Figure 4.

L-GA selectively and rapidly inhibits glycolysis. (A) Cell lines IMR-32 and SH-SY5Y were treated with 1 mM L-GA for 1 or 8 h. Nucleotides were extracted and measured by DI-MS/MS. The fold change in nucleotide intensity relative to PBS was calculated for representation by heatmap (n = 4). (B) Polar metabolites were extracted from IMR-32 and SH-SY5Y cell lines following the treatment of 1 mM L-GA or 1 mM D-GA for 1 h.

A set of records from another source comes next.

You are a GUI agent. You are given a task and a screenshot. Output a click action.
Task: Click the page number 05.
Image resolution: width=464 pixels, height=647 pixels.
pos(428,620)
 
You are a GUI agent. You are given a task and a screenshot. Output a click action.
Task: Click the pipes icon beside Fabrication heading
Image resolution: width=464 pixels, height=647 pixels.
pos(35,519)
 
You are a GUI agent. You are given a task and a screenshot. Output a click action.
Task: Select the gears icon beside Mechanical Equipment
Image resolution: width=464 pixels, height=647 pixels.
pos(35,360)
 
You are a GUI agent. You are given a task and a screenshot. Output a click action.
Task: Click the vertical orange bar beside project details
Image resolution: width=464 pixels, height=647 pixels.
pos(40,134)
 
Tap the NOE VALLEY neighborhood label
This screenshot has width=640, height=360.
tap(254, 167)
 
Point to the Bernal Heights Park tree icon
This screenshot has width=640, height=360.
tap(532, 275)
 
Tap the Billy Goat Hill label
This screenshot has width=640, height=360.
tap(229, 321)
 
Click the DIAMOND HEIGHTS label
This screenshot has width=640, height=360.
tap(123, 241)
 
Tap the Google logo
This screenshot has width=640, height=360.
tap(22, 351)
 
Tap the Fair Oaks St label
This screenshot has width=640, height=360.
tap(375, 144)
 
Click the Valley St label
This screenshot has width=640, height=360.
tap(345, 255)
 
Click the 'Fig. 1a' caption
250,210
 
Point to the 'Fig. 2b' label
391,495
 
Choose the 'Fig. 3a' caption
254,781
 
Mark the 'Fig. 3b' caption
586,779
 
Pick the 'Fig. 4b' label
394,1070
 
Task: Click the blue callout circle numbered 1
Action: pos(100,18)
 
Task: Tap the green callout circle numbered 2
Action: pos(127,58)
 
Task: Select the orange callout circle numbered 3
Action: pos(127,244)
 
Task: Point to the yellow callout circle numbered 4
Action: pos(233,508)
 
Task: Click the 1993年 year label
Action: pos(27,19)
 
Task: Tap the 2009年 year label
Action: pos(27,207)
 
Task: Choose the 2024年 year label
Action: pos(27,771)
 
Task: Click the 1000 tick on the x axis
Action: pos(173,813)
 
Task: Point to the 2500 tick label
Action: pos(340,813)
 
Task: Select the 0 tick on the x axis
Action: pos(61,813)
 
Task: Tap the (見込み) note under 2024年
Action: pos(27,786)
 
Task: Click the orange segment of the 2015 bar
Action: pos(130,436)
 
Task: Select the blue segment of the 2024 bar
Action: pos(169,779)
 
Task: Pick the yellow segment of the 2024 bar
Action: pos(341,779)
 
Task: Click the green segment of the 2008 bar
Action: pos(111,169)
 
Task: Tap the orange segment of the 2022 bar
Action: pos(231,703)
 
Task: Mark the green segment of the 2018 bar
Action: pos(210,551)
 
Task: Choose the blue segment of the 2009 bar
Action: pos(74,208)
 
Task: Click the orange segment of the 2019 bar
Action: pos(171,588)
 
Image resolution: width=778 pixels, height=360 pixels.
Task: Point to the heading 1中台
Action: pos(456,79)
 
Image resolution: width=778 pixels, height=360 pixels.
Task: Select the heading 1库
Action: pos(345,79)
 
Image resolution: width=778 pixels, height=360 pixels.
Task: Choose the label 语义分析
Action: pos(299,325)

Samples were processed via GC-MS and analyzed to attain the abundance of metabolites relative to PBS. Bar charts represent the metabolite mean fold change, error bars represent ± SEM (n = 3). (C) Cell lines IMR-32 and SH-SY5Y were treated with 1 mM L-GA or 1 mM D-GA for 1 h and labeled for 10 min with U-¹³C-glucose within the treatment time. Bar charts depict the mean labeled ¹³C-quantity (labeled peak area/$1\times {10}^6$ cells) of depicted metabolites. Error bars represent ± SEM (n = 3). p-values were calculated using ANOVA and Tukey post hoc tests. * $p\le$0.05; ** $p\le$0.01.